I go for a run for the first time again. I’m no stranger to the feeling of muscles out of practice; my running life has ebbed and flowed, spiked on treadmills, gotten lost in the rhythms of yoga, and returned again each summer, when classes had ended and I could breathe again. I know my body now, and I know that the tightness that stiffens my legs as they beat-beat-beat will soon fade, and that while it will never be pain-free, it will, sooner or later (usually later), feel like something I know how to do again. I will relearn the breathing patterns, the way to keep pushing on the hills instead of slowing and stretching and aching through the (few) miles.
I go for a run for the first time again. This is the first September I can remember that I’m not in school; the flurry of new pencils (which I love) and a crisp planner and the breaking-in of a new class schedule has missed me this time. Time, I’ve learned, is a constant, and yet, it has a remarkable way about it: It stretches and pulls, tightens and runs, swallows me up and leaves me behind. I am never in control where time is concerned, and I find that now is no different. It seems, oddly, like it’s been years since I left my Tuscaloosa apartment for the last time. It’s been weeks.. It’s still hot out, the heaviness stifling the electricity that is buzzing around this season of change, and yet, I sometimes walk out and expect snow, for hasn’t time been raging on? But it hasn’t: The days, filled with hours of breaking in this new life, inch by slowly. Each week is a month, and by Friday, remembering what I had for breakfast on Monday is only possible because I eat the same thing every single morning. Sometimes I beg the weather to change to match my life, to give me evidence that time has rushed into the next season, that I am not suspended in the humidity. But it’s 90 degrees in the shade today.
I go for a run for the first time again. It’s the first time I’ve run in my new city, and it took so long because I was searching for a place that was just like my old running trail at home.

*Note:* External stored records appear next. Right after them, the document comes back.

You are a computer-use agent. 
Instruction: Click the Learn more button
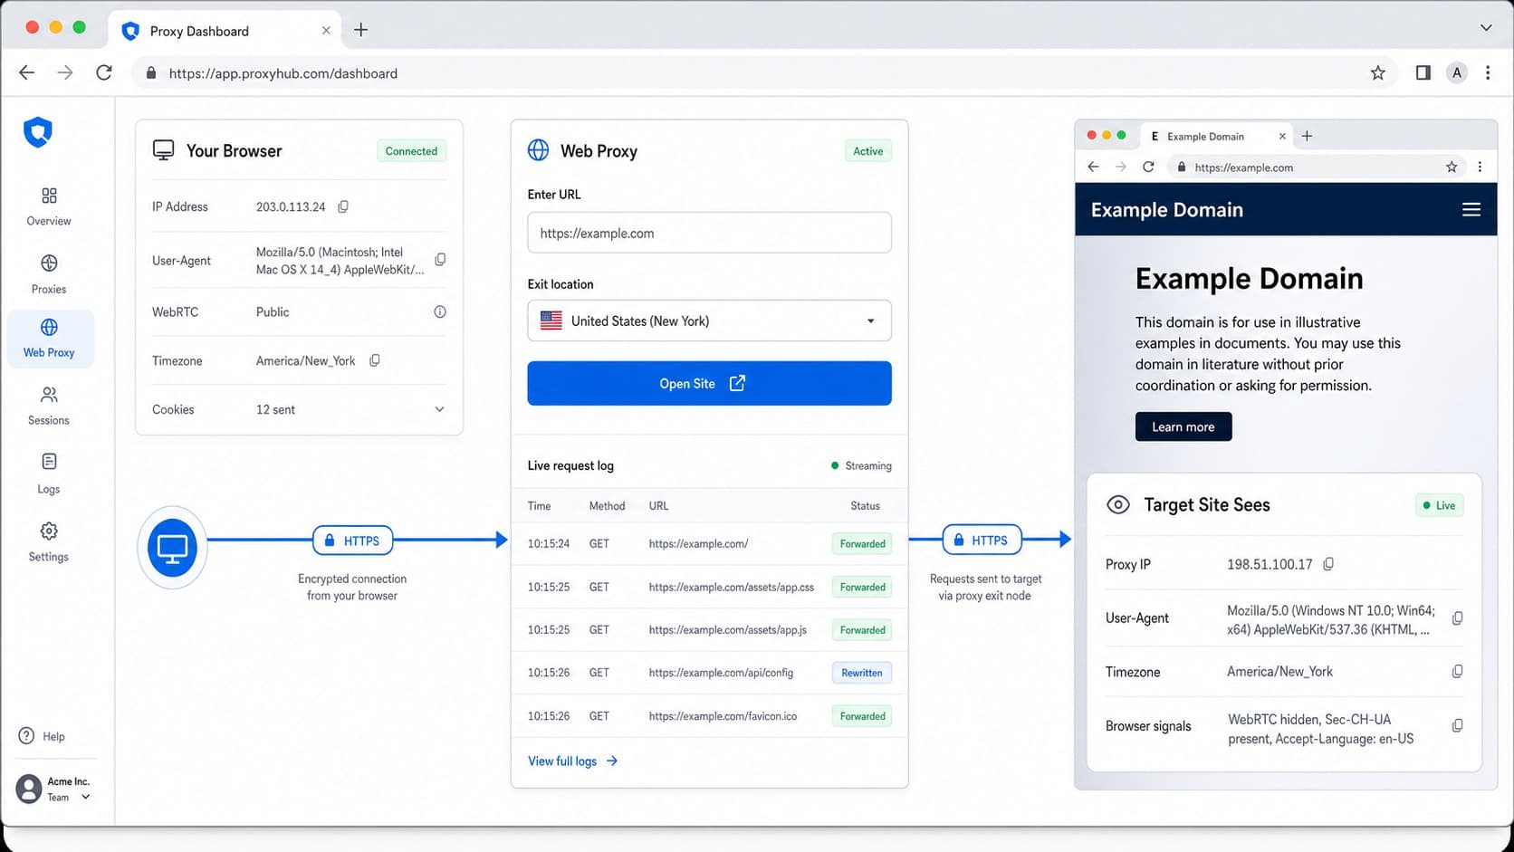click(1183, 426)
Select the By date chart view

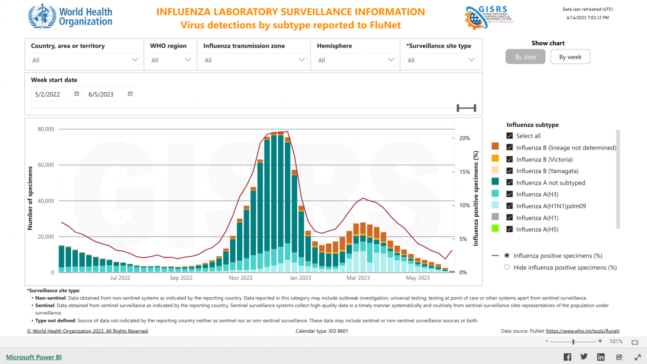coord(525,57)
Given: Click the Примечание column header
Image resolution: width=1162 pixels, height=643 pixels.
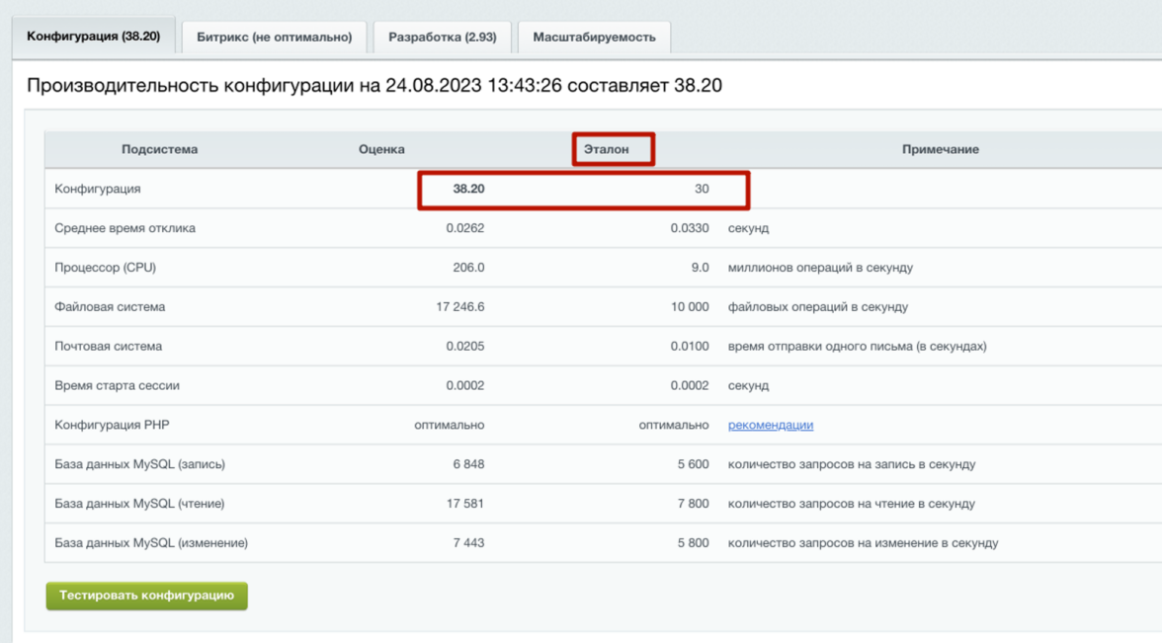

I never found that, an out-and-back way that always gave me a front-row ticket to the sunset. So I decide to take what this city will give me: an out-and-back way that sometimes edges a highway and begins by a Target but is often covered by trees that I know will eventually turn. I run here, in the heat and the humidity, letting my legs push me along despite their tightness, despite the discomfort, despite feeling like this isn’t what they know how to do, for I know it is. Somewhere along the way, I catch sight of a break in the trees. It’s a smattering of almost-shifting leaves against the sky, hints of color that I could just be imagining. I stop, panting, to take a picture, for the view flies me back to an afternoon last fall, when I caught a sight just like this one and interrupted conversation with a friend to point it out. “Look,” I said, head tilted back, eyes frozen on the promise of autumn there, resting against the sky. “Look, it’s almost fall, isn’t it? Time is going so fast.”

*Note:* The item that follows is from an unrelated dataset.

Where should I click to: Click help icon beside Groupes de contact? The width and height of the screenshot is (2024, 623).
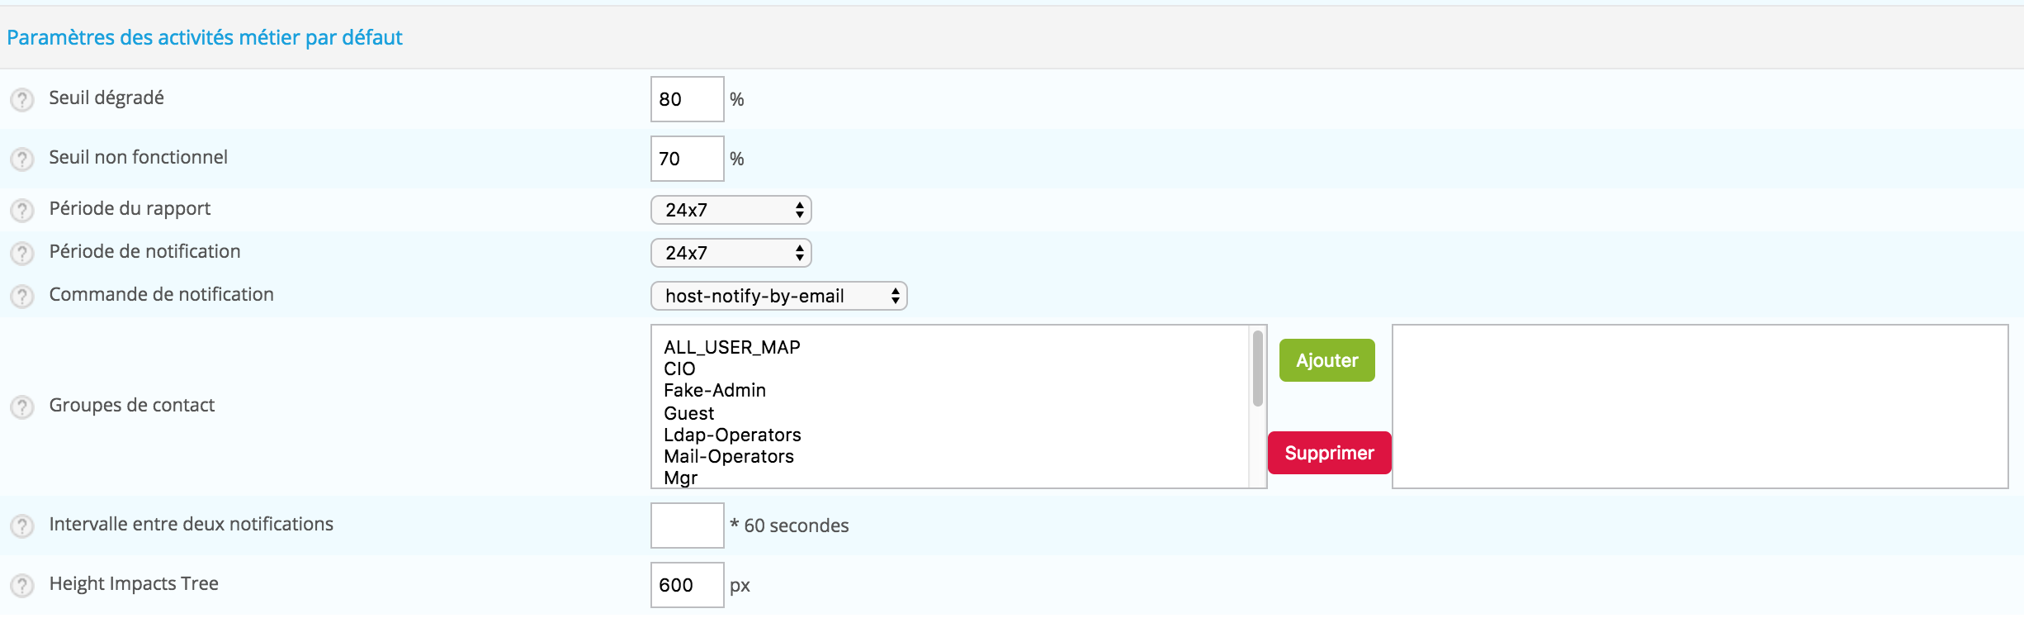[x=22, y=407]
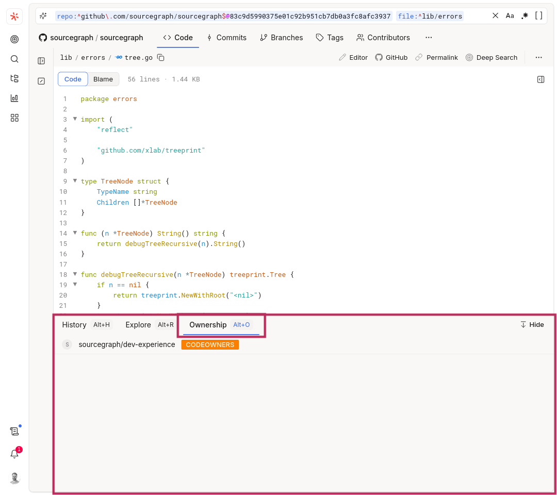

I go for a run for the first time again. I notice the people who pass me, people whom I don’t know. I notice the way the man who has his sleeping baby boy in a body carrier points out the birds to him. I notice how the woman with a body seemingly not made for running pushes past those who block her way with walking. I notice that a little girl on a bike pauses at a fork in the path, trying to decide which way to go, and I want to tell her this will happen many times, that the secret is to breathe and pedal, but I wonder if I’m qualified, for I don’t know how to ride a bike and I often pause at forks, too. And I notice the way the leaves of that tree seem splattered against the hot blue, and for just a second, it’s another September in another place, and I remember how it felt to be me on that day.
The first run is not always the hardest. Sometimes day three or 17 or 84 is, once the exhilaration has faded. But the first run reminds me, this day, that the tightness propels, and the discomfort fades, and the trees will turn. As I move, I do grin, because it feels good to run and it feels good to have found this out-and-back trail by the Target and it feels good to be taken back to another September just for a moment. And it feels good to come back to this one, hot as she is, unknown as she is, beautiful as she is.
I go for a run for the first time again. And the day after that, I am sore.